[What is needed]
The line with "How do I perform: Focus" and each line following it, up to the final line of the data, should be set down exactly; pictures stay out.

[Listed records]
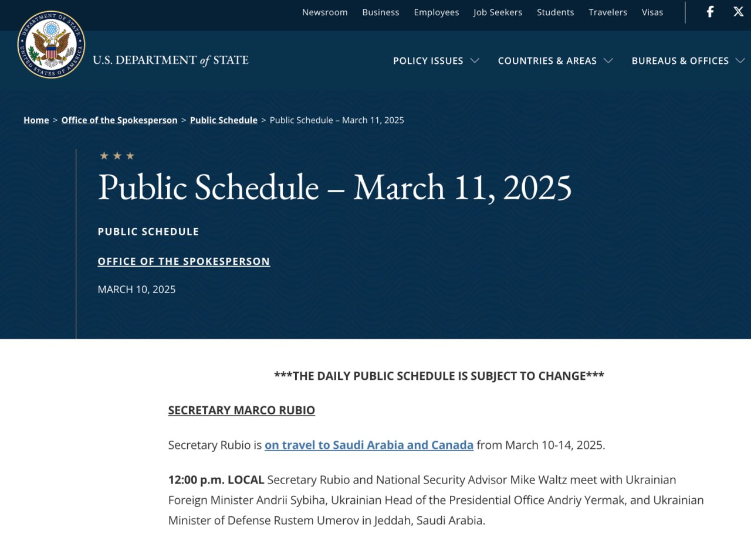Select Students in the top bar
This screenshot has width=751, height=538.
coord(555,12)
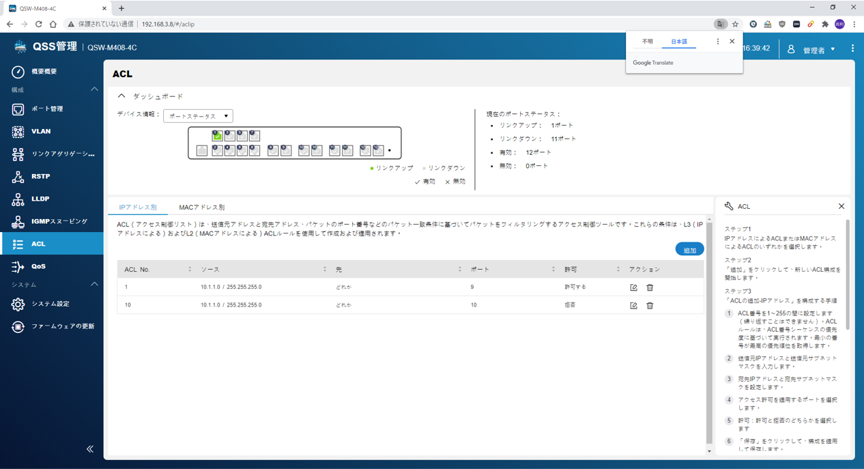Switch to the MACアドレス別 tab
Screen dimensions: 864x469
(201, 207)
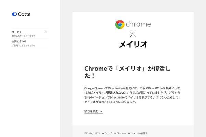Click the tag icon before Chrome
Image resolution: width=206 pixels, height=137 pixels.
point(115,133)
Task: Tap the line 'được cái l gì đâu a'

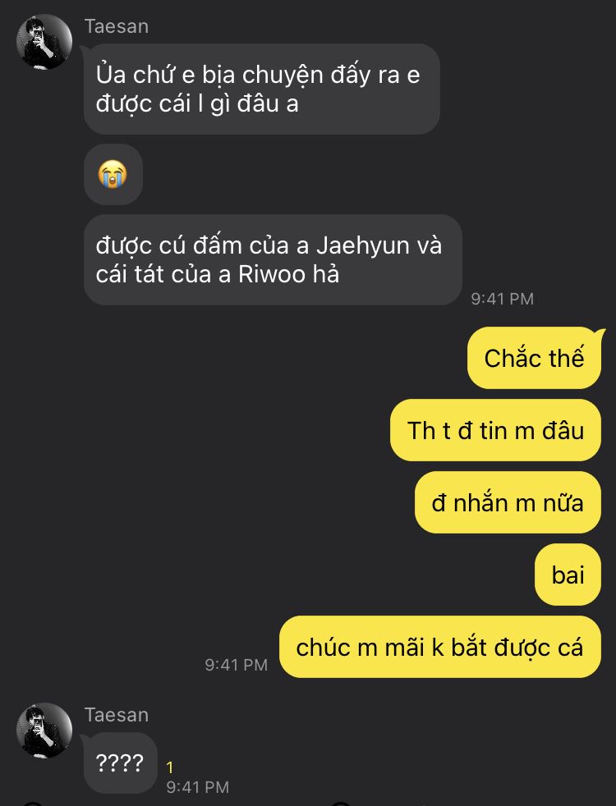Action: 197,104
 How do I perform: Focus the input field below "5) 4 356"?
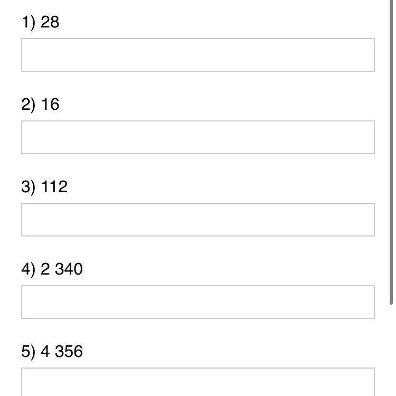[x=198, y=382]
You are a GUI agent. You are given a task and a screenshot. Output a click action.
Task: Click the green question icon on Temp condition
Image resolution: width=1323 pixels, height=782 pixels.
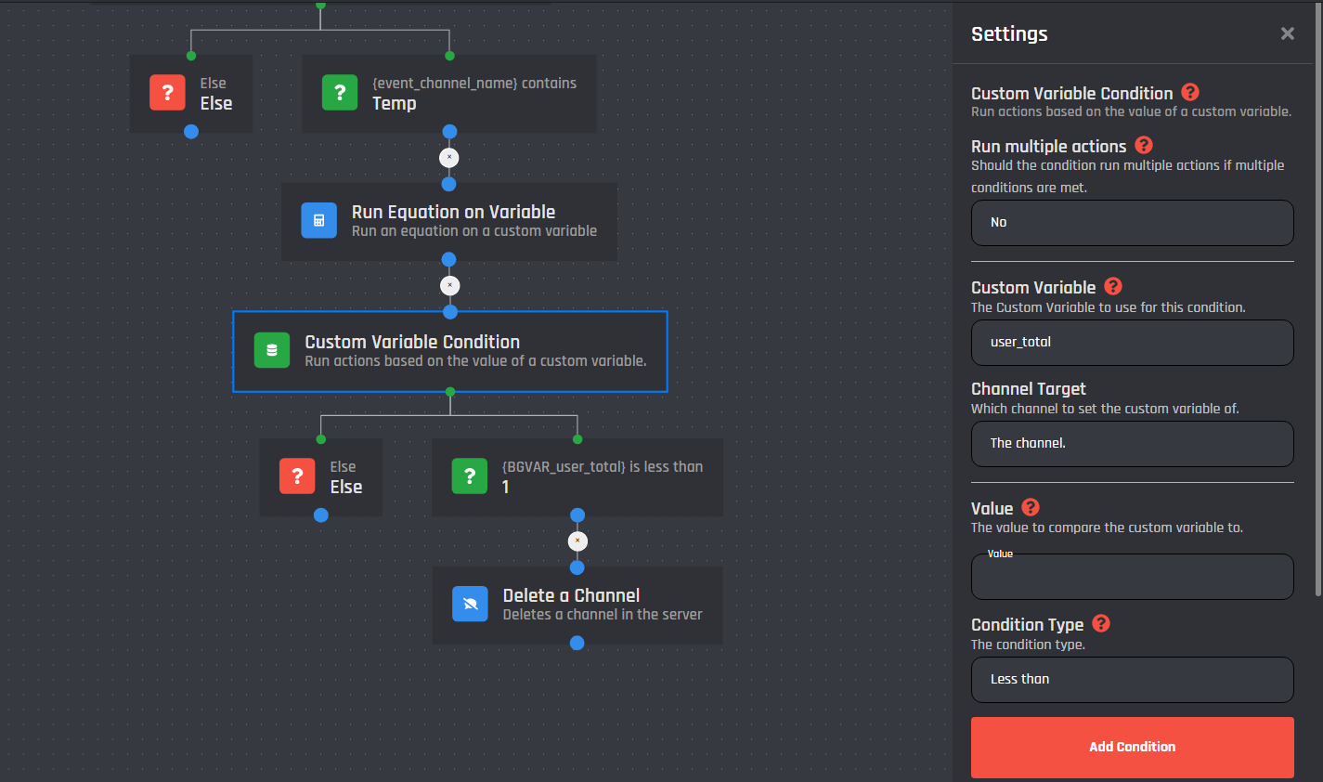tap(340, 93)
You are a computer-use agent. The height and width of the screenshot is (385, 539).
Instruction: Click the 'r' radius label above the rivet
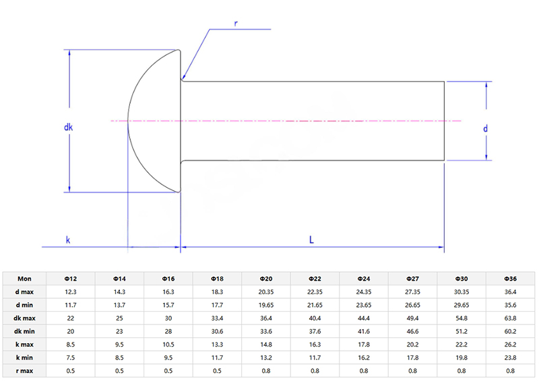point(235,23)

[Answer space]
 How do I perform: Focus the input field below "5) 4 356"?
[x=198, y=382]
You are a GUI agent. You are given a task and a screenshot. Output a click action.
Task: Click the green question icon on Temp condition
Image resolution: width=1323 pixels, height=782 pixels.
tap(340, 93)
You are a computer-use agent. The height and width of the screenshot is (385, 539).
Instruction: Click the 'r' radius label above the rivet
point(235,23)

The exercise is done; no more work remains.